_WHAT IS NEEDED_
Restate the data below word for word, keeping each line intact.

_TASK MATERIAL_
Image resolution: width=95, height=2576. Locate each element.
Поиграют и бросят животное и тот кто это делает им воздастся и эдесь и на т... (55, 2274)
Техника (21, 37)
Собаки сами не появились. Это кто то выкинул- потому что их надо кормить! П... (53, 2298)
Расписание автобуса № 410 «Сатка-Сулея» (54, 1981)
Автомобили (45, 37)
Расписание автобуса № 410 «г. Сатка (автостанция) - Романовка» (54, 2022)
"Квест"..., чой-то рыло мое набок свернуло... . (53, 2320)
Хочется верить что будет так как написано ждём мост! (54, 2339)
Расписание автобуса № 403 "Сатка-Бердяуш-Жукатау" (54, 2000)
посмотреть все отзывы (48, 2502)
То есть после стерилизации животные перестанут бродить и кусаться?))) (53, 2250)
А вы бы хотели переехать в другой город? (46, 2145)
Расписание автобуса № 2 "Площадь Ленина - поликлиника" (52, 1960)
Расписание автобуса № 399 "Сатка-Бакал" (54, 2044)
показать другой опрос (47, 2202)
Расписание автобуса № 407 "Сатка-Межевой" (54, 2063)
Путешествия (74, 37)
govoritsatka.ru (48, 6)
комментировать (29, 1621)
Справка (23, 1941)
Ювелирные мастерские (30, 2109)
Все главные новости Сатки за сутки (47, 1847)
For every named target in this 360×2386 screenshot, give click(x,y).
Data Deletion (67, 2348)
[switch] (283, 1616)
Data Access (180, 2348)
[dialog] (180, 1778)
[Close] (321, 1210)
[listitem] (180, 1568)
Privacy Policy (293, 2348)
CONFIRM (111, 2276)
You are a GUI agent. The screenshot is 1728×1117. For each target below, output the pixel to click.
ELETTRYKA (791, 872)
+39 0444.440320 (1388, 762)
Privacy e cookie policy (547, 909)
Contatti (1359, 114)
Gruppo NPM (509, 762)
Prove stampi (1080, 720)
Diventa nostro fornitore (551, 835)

_RESULT OF THE EXERCISE_
Image resolution: width=95, height=2576. Locate each element.
Поиграют и бросят животное и тот кто это делает им воздастся и эдесь и на т... (55, 2274)
Техника (21, 37)
Собаки сами не появились. Это кто то выкинул- потому что их надо кормить! П... (53, 2298)
Расписание автобуса № 410 «Сатка-Сулея» (54, 1981)
Автомобили (45, 37)
Расписание автобуса № 410 «г. Сатка (автостанция) - Романовка» (54, 2022)
"Квест"..., чой-то рыло мое набок свернуло... . (53, 2320)
Хочется верить что будет так как написано ждём мост! (54, 2339)
Расписание автобуса № 403 "Сатка-Бердяуш-Жукатау" (54, 2000)
посмотреть все отзывы (48, 2502)
То есть после стерилизации животные перестанут бродить и кусаться?))) (53, 2250)
А вы бы хотели переехать в другой город? (46, 2145)
Расписание автобуса № 2 "Площадь Ленина - поликлиника" (52, 1960)
Расписание автобуса № 399 "Сатка-Бакал" (54, 2044)
показать другой опрос (47, 2202)
Расписание автобуса № 407 "Сатка-Межевой" (54, 2063)
Путешествия (74, 37)
govoritsatka.ru (48, 6)
комментировать (29, 1621)
Справка (23, 1941)
Ювелирные мастерские (30, 2109)
Все главные новости Сатки за сутки (47, 1847)
For every named target in this 360×2386 screenshot, give click(x,y).
Data Deletion (67, 2348)
[switch] (283, 1616)
Data Access (180, 2348)
[dialog] (180, 1778)
[Close] (321, 1210)
[listitem] (180, 1568)
Privacy Policy (293, 2348)
CONFIRM (111, 2276)
You are a GUI agent. The screenshot is 1728×1117. For each target below, output the pixel to click.
ELETTRYKA (791, 872)
+39 0444.440320 (1388, 762)
Privacy e cookie policy (547, 909)
Contatti (1359, 114)
Gruppo NPM (509, 762)
Prove stampi (1080, 720)
Diventa nostro fornitore (551, 835)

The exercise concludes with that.